Another daemon for managing control groups

Posted Dec 17, 2013 13:23 UTC (Tue) by Jonno (guest, #49613)
In reply to: Another daemon for managing control groups by mathstuf
Parent article: Another daemon for managing control groups

Without having written any prototype code, but only looked at the problem architecturally, I agree that pushing cgroup management out of PID 1 will likely require *more* code in PID 1 than simply doing the cgroups management directly in systemd in the first place. But even so you don't need to drag dbus-daemon into the picture. cgmanager could use the same trick as systemd does, and initially only listen on a private socket for root-only direct libdbus communication, and then register itself on the dbus-daemon system bus whenever it becomes available.
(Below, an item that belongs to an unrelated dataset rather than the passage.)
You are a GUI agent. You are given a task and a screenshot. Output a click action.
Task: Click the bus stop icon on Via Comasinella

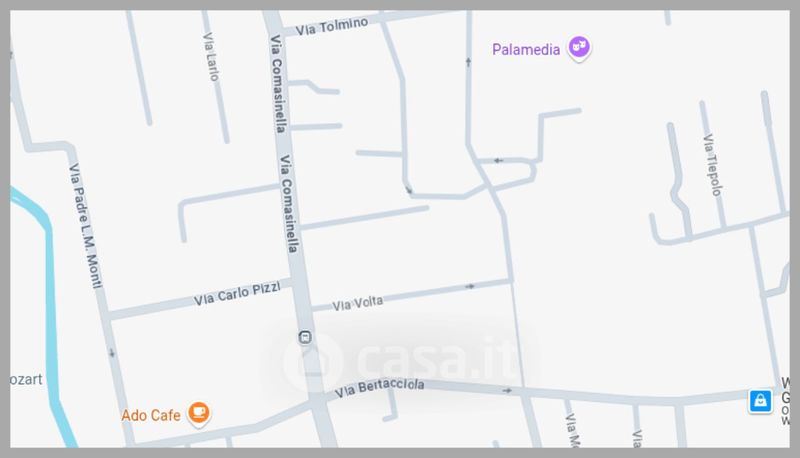305,337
That way cgmanager can start as PID 3 (after only systemd and journald), and the only early boot special handling in PID 1 would be to first start journald and cgmanager and then add them to their respective cgroups after the fact, but before continuing with any other units. Obviously that adds a bit of serialisation before going of and doing everything else in parallel, so will likely increase boot time by a second or two, but it's not like getting it to work is rocket science.

The trickier question is how to deal with cgmanager dying unexpectedly. PID 1 enjoys a privileged position and the kernel makes sure it never ever dies for any reason whatsoever, but PID 3 has no such protection. If systemd depends on it to do regular service management, it can't just restart cgmanager like it does any other service. Instead it would need special recovery code for that rare-but-inevitable case, code that likely won't get much testing, a perfect recipe for eventual disaster...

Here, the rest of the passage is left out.